AIM OF THE EXERCISE: Can you give the lines of the listing below, starting with the line that contains "Click the 45 replies count" and going on through the line that contains "coord(88,432)", as a JSON list of strings with one string per line and blank lines left out? Leave the pictures out of your answer.

INFORMATION SHOWN:
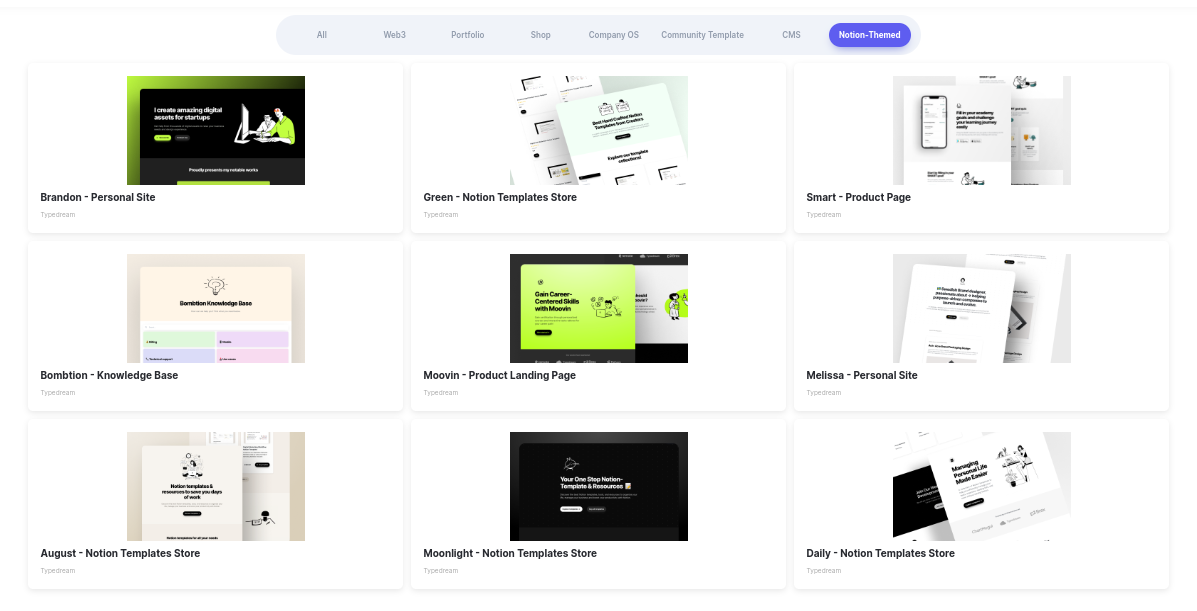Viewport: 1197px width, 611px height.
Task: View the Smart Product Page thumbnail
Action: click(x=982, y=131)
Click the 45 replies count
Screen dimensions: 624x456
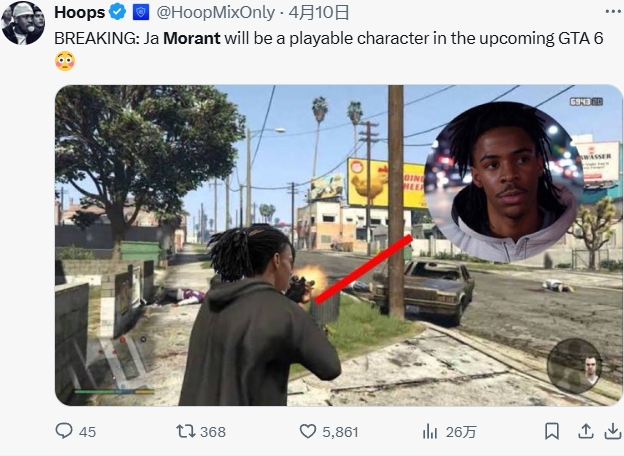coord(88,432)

...

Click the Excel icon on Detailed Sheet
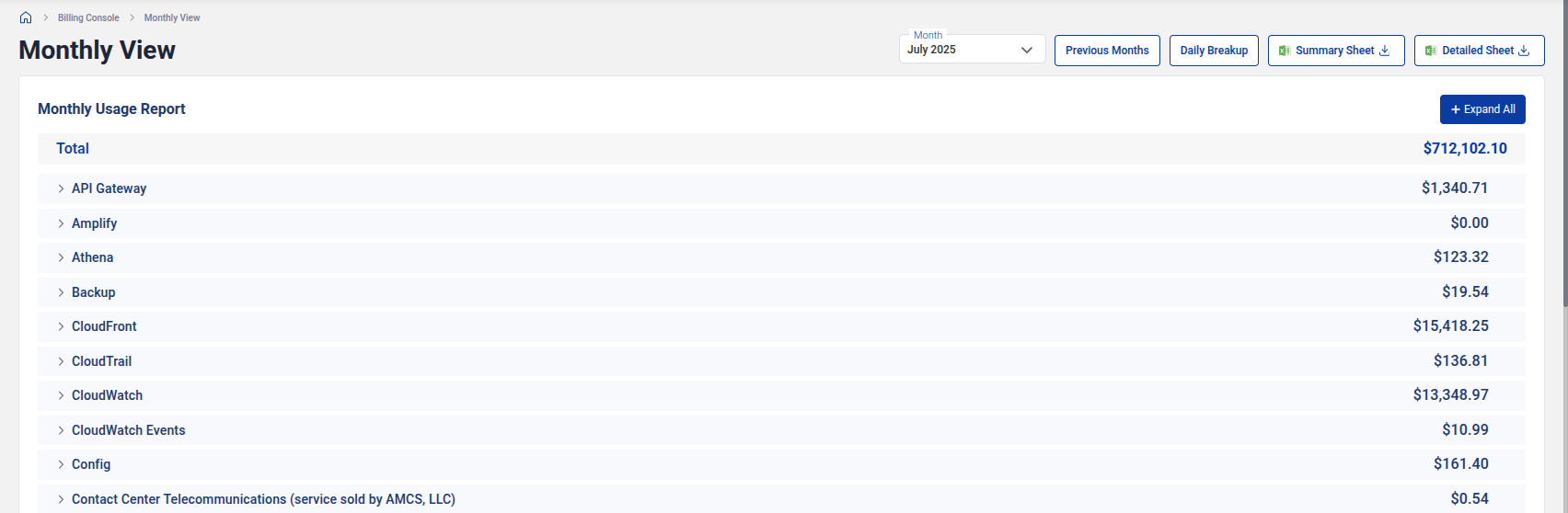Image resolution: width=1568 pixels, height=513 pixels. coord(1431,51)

FULL ANSWER:
[
  "Click the 45 replies count",
  "Screen dimensions: 624x456",
  "coord(88,432)"
]